Aux termes d’un amendement adopté par l’Assemblée nationale le 15 novembre dernier, concernant le projet de loi de financement de la sécurité sociale pour 2017, les députés ont accepté la proposition du gouvernement de créer un fond d’indemnisation pour les victimes de la DEPAKINE.
Sous réserve de son maintien dans le texte définitif, cet amendement prévoit que toute personne s’estimant victime d’un préjudice à raison d’une ou plusieurs malformations ou de troubles du développement imputables à la prescription de DEPAKINE pendant la grossesse, avant le 31 décembre 2015 (date de publication des restrictions de prescription de la DEPAKINE par l’ANSM), pourra recourir à ce fond.
Comme pour le Médiator, les députés ont décidé de confier la mission de l’indemnisation des victimes du Valproate de sodium (DEPAKINE) ou de l’un de ses dérivés à l’Office national d’indemnisation des accidents médicaux (ONIAM).
Cependant, compte tenu des critiques formulées à l’encontre du fond d’indemnisation des victimes du Médiator, également géré par l’ONIAM, l’amendement prévoit une procédure d’indemnisation quelque peu différente.
Ce sont deux collèges d’Experts distincts qui interviendront dans l’indemnisation des victimes de la Dépakine, là ou un seul et unique collège d’Expert se prononce sur l’indemnisation des victimes du Médiator.
Le premier collège d’Expert, composé principalement de médecins, sera chargé de déterminer si les préjudices subis par la victime sont imputables à la prescription de DEPAKINE.
Si ce collège l’estime utile, il pourra diligenter une expertise médicale et devra rendre son avis dans les 4 mois qui suivent la saisine de l’ONIAM.
Aucun recours ne pourra être diligenté contre cet avis sauf à saisir une juridiction.
L’étendue de la mission du premier collège d’expert est limitée puisque le texte ne lui accorde comme seule compétence de se prononcer sur un lien de causalité entre les dommages et la prescription de DEPAKINE.
Quid de l’évaluation des préjudices ?
Dans le cas où ce collège reconnaîtrait une imputabilité entre les préjudices et la prescription de DEPAKINE, il transmettra la demande d’indemnisation au comité d’indemnisation, second collège d’experts, indépendant du premier et présidé par un magistrat, qui sera chargé de se prononcer sur les circonstances, les causes, la nature et l’étendue des dommages ainsi que sur l’identité d’un éventuel responsable.

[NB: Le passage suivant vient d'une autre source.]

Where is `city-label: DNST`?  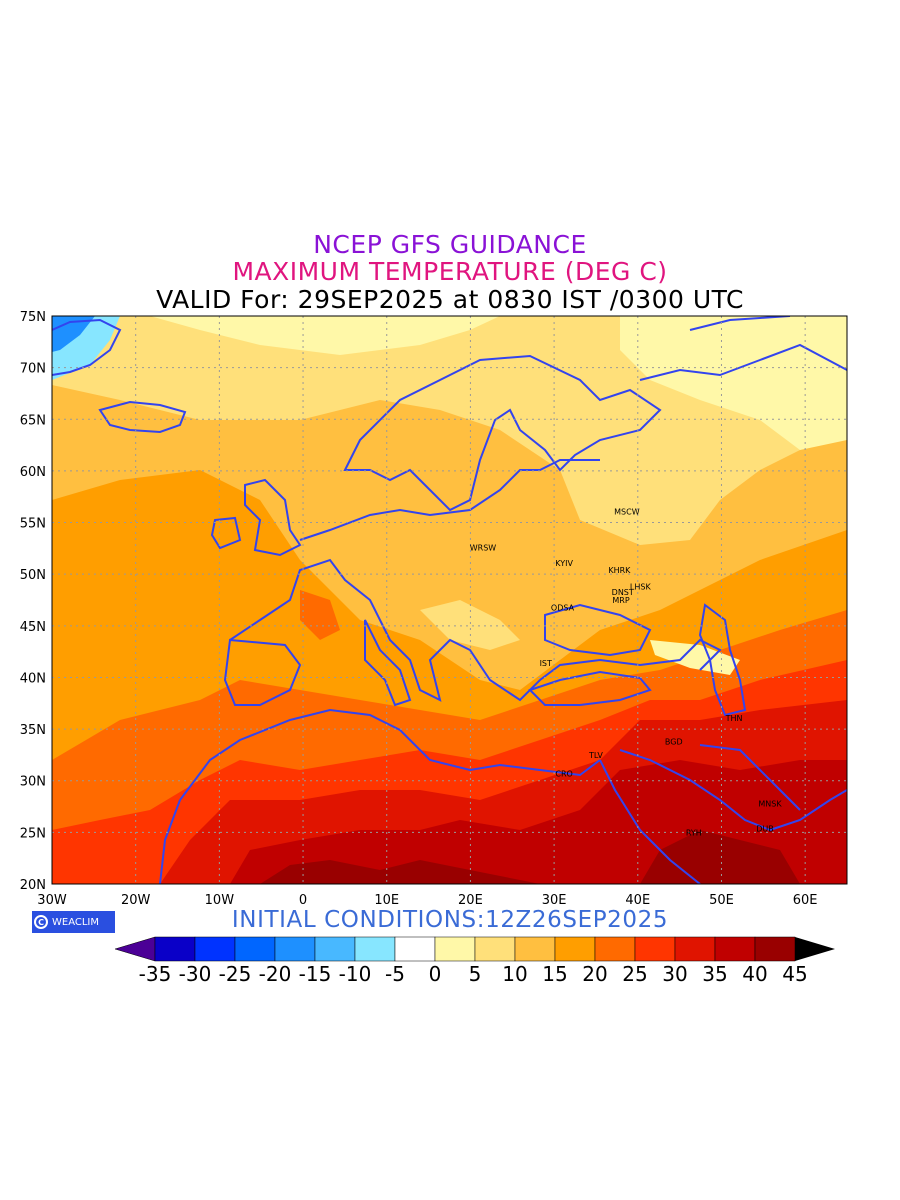 city-label: DNST is located at coordinates (623, 592).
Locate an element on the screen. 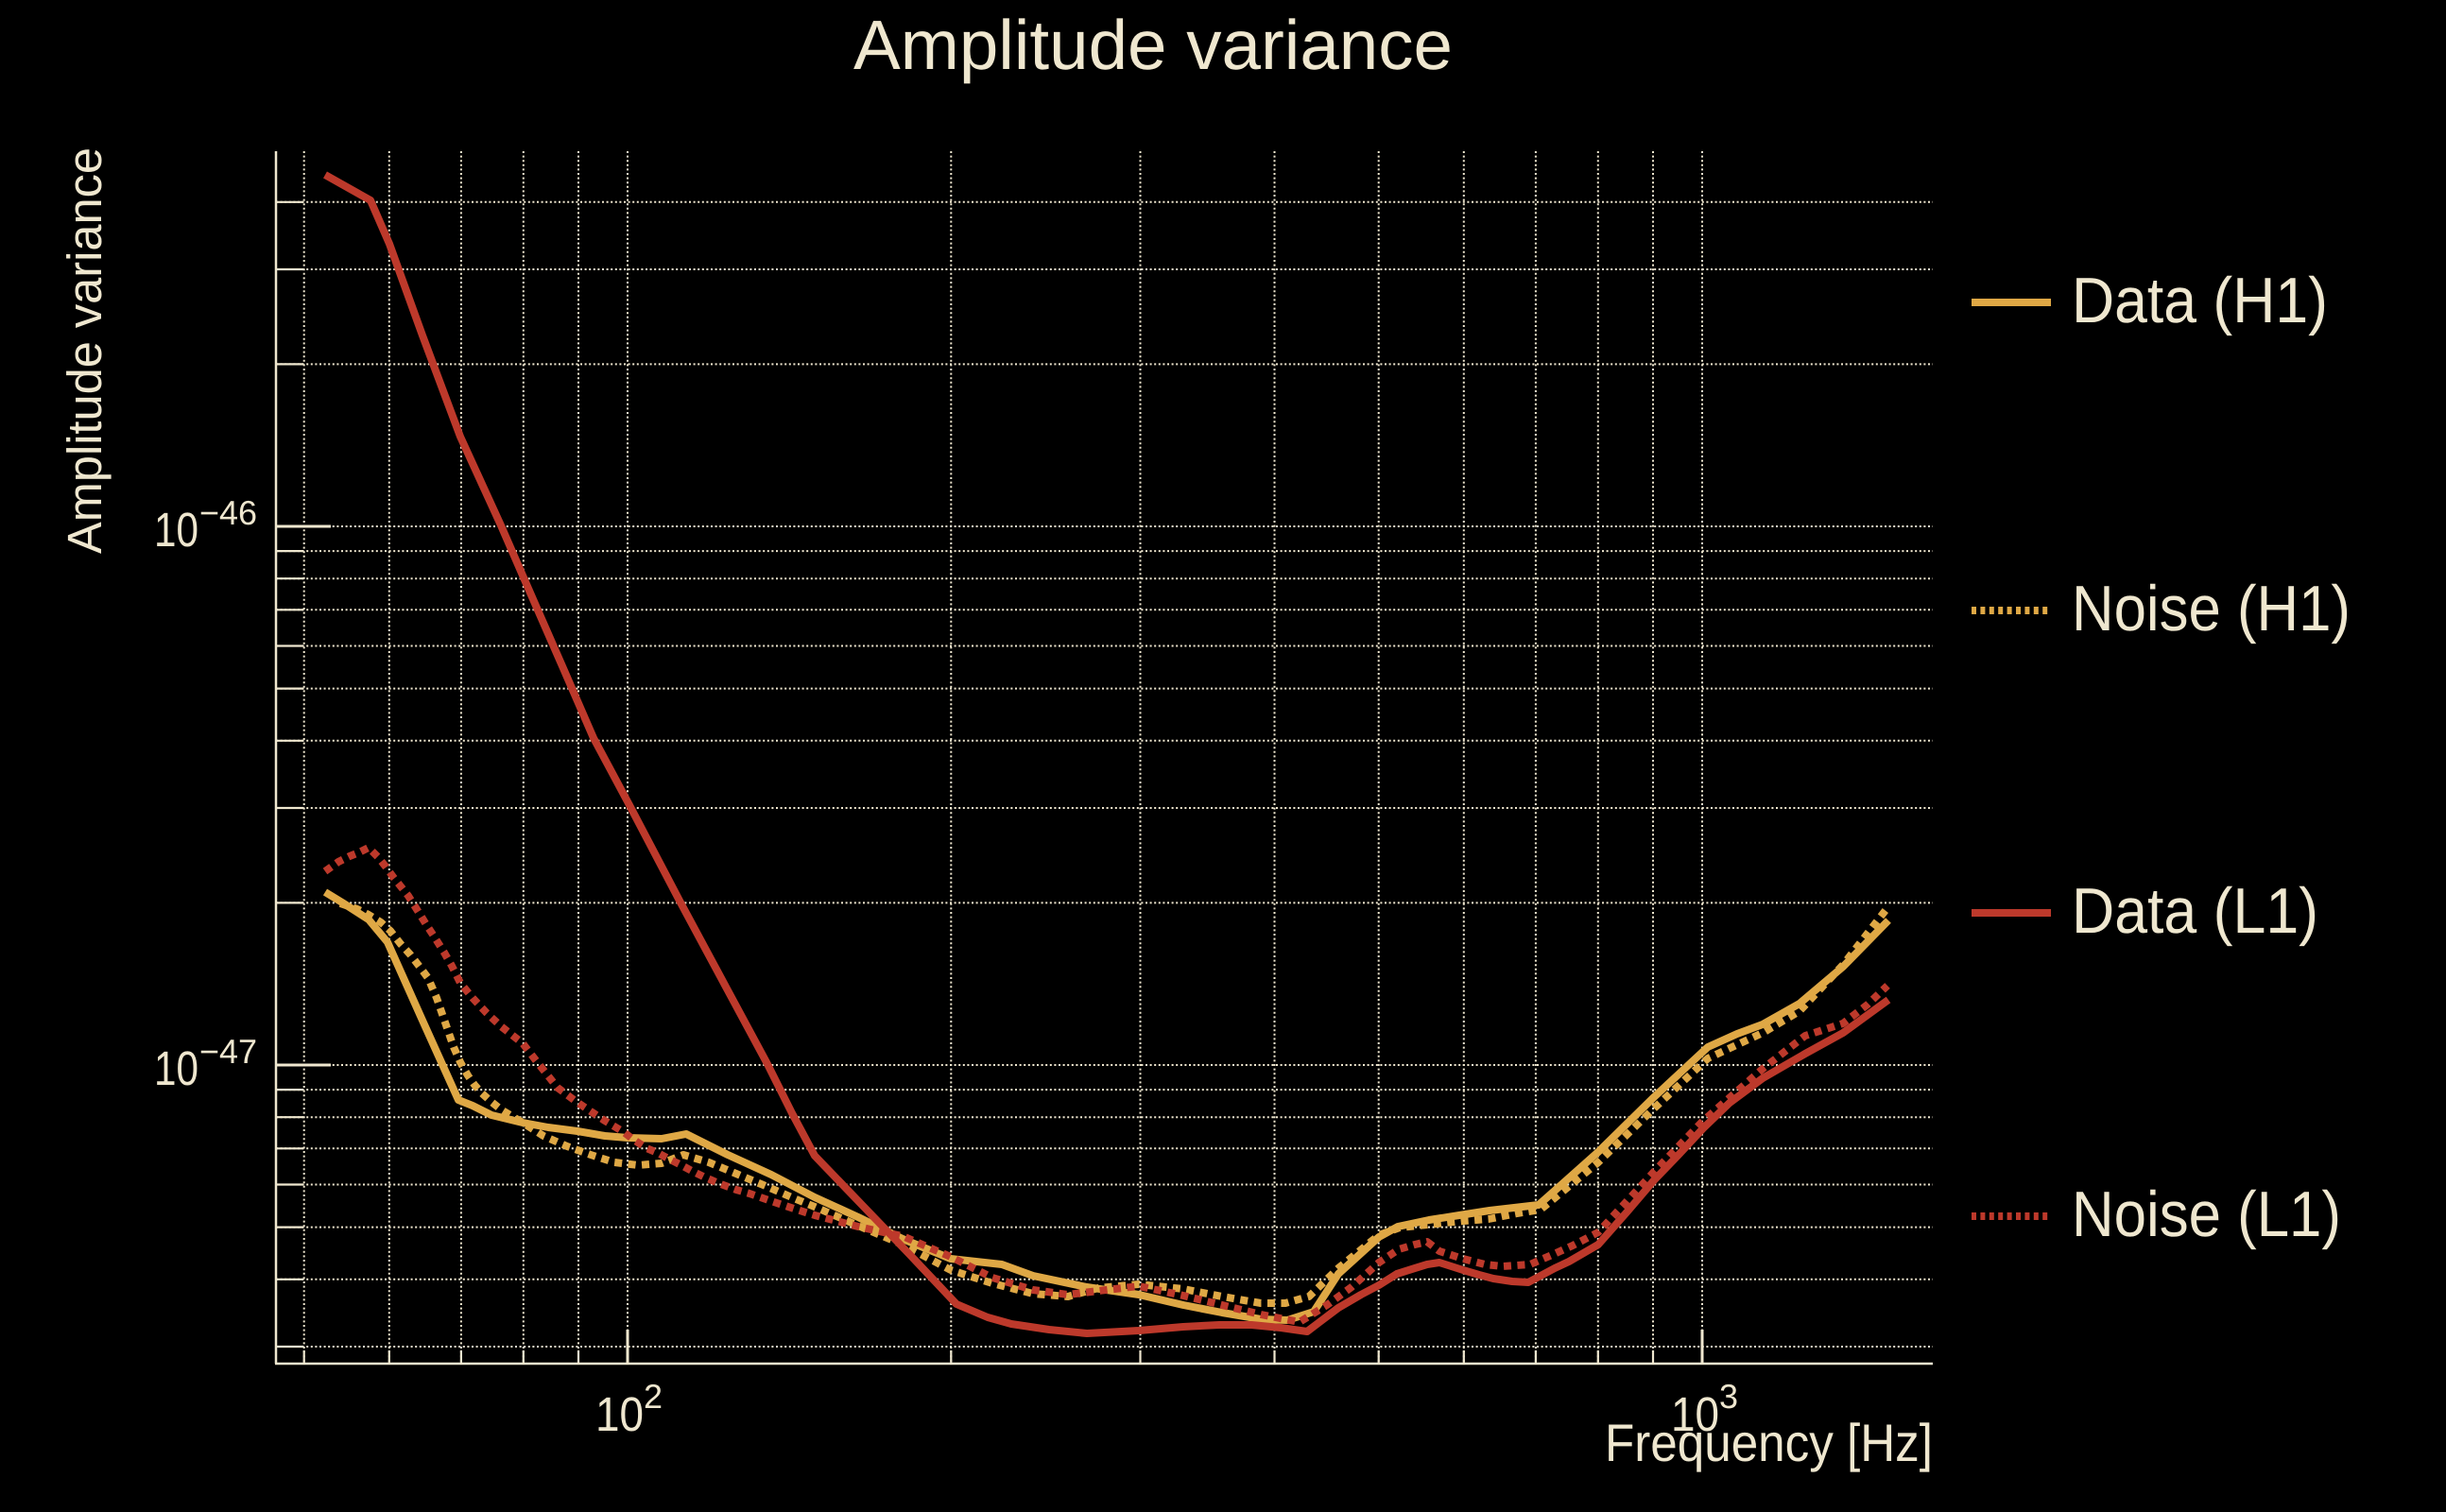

L’amendement prévoit que ce second comité pourra procéder à toute investigation utile. On suppose qu’une seconde expertise permettant d’évaluer les préjudices ou de se prononcer sur les responsabilités encourues pourrait être réalisée.
Si l’on comprend que le but de ce double collège était d’éviter qu’un collège unique soit à la fois juge et partie, la lourdeur du processus est indéniable et, à la lumière des délais supportés concrètement par les victimes dans les autres procédures ONIAM, semble peu compatible avec les délais prévus aux termes de l’amendement puisque le comité d’indemnisation devra rendre son avis dans les trois mois suivant sa saisine.
Quant au responsable identifié par le comité d’indemnisation, il devra faire une proposition d’indemnisation dans le mois suivant la réception de l’avis se prononçant sur les préjudices et les responsabilités.
Comme pour le Médiator, en l’absence de proposition indemnitaire, ou dans le cas d’une proposition manifestement insuffisante, l’ONIAM se substituera au responsable et indemnisera les victimes sous trois mois.
La création d’un fond d’indemnisation constituera effectivement une mesure facilitatrice pour les victimes, à condition qu’il offre une vraie alternative à la voie judiciaire : meilleurs délais pour une expertise et une indemnisation d’égale qualité.
En tout état de cause, l’existence de ce fond d’indemnisation laisse entière la possibilité pour les victimes d’obtenir l’indemnisation de leurs préjudices devant les juridictions judiciaires et administratives.